Le comportement du gouvernement religieux de l'Iran est incompréhensible pour beaucoup. Par exemple, pourquoi le régime iranien n'essaie-t-il pas de conclure un accord nucléaire et la vente libre de pétrole et de gaz malgré son incroyable pauvreté, alors que l'Europe cherche à remplacer le pétrole et le gaz russes après l’agression contre l'Ukraine ? Pendant ce temps, la société iranienne explose de pauvreté extrême et de chômage. Et la fuite des capitaux et des cerveaux se poursuit sans relâche.

Pourquoi le régime iranien tire-t-il des missiles sur Erbil, et attaque-t-il l'aéroport d'Abu Dhabi avec des drones alors que les pourparlers de Vienne sont en cours? Et pourquoi, malgré le fait qu’au moins un tiers de la population du riche pays iranien vit dans l’extrême pauvreté, selon les statistiques gouvernementales, reporte-t-il les pourparlers de six mois sous prétexte de changer de gouvernement?
Pourquoi, à un moment où les prix du pétrole augmentent et où l'Iran peut se substituer à la Russie dans les marchés de pétrole et de gaz et, selon un journal gouvernemental, peut former un consortium avec le Qatar pour réparer son économie en faillite, le régime iranien continue-t-il de rejeter l'accord et insiste à la place pour retirer le Corps des Gardiens de la révolution (CGRI) de la liste des terroristes du département d'État américain?
La réponse à toutes ces questions, ou du moins à certaines d'entre elles, consiste à répondre à la question fondamentale de savoir pourquoi Ali Khamenei a insisté pour nommer Ebrahim Raïssi président, alors qu’il aurait pu nommer Ali Larijani, qui a longtemps été son propre conseiller et président du Parlement.
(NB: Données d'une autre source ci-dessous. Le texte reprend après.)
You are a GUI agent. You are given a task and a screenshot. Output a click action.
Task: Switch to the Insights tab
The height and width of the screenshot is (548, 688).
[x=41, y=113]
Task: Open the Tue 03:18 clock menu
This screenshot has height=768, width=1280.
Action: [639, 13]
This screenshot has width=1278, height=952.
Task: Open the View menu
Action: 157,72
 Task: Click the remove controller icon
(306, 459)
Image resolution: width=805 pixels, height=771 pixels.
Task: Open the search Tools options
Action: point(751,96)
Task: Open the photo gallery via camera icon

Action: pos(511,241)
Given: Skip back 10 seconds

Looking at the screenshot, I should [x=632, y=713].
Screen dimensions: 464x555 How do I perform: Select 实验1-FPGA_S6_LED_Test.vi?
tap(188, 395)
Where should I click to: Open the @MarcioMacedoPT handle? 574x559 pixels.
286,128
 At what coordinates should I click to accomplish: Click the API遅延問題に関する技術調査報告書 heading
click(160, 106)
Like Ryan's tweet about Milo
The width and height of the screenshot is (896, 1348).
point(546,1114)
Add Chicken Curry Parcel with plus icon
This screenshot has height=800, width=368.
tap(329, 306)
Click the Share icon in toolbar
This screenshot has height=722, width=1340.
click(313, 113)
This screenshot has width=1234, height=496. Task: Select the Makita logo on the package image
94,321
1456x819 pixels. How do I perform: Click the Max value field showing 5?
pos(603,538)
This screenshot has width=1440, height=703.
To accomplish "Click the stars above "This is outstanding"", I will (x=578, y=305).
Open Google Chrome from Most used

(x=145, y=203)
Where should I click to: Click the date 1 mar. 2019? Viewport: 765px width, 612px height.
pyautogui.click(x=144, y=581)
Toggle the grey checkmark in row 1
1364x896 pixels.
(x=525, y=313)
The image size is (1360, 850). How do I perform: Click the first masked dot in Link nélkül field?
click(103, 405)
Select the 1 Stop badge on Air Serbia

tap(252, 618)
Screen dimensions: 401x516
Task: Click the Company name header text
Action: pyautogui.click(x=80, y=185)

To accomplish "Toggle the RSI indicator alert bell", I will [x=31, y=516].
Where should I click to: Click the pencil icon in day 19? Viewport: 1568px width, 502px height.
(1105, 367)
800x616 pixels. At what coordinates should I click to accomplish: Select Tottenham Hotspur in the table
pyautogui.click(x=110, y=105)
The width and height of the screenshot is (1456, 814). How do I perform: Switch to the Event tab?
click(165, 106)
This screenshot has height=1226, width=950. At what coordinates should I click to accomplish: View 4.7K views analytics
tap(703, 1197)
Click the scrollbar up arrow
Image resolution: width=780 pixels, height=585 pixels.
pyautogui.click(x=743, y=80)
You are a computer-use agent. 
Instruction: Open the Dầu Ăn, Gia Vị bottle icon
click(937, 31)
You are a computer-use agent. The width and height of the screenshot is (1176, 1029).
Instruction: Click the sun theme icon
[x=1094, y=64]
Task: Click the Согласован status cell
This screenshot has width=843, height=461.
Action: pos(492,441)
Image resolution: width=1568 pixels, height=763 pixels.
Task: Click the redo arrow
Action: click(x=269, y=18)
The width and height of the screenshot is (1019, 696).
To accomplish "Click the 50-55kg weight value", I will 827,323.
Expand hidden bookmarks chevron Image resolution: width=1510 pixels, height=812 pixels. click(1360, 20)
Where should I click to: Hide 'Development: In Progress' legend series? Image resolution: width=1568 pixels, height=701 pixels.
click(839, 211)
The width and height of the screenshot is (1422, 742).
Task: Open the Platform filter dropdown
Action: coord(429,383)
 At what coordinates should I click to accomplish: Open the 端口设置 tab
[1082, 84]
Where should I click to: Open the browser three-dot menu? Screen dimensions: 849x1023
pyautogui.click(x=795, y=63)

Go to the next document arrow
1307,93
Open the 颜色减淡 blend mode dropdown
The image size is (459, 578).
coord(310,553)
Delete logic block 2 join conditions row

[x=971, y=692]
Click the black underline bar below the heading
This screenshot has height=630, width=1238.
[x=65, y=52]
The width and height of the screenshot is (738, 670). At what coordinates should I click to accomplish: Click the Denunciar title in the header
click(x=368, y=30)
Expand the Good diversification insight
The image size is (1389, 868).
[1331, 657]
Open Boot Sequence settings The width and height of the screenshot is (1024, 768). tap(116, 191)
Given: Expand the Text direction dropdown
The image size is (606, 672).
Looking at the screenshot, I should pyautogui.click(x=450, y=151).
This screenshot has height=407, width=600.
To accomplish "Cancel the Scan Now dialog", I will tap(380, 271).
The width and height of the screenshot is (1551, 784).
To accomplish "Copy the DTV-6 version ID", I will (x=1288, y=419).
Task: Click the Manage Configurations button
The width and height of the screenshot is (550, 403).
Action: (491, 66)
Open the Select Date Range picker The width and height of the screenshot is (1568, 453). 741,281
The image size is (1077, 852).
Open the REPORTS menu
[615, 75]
Aux yeux de l'Occident, cette nomination aurait été par ailleurs beaucoup plus justifiée. Selon Amnesty International et d'autres organisations internationales, Ebrahim Raïssi a été impliqué dans le massacre de 30 000 prisonniers politiques avant de prendre ses fonctions. Malgré cette carrière sanglante, le Guide suprême n'a pas hésité à payer un si lourd tribut et à éliminer tous les candidats autres que ceux proposés par le Conseil des gardiens en faveur de Raïssi.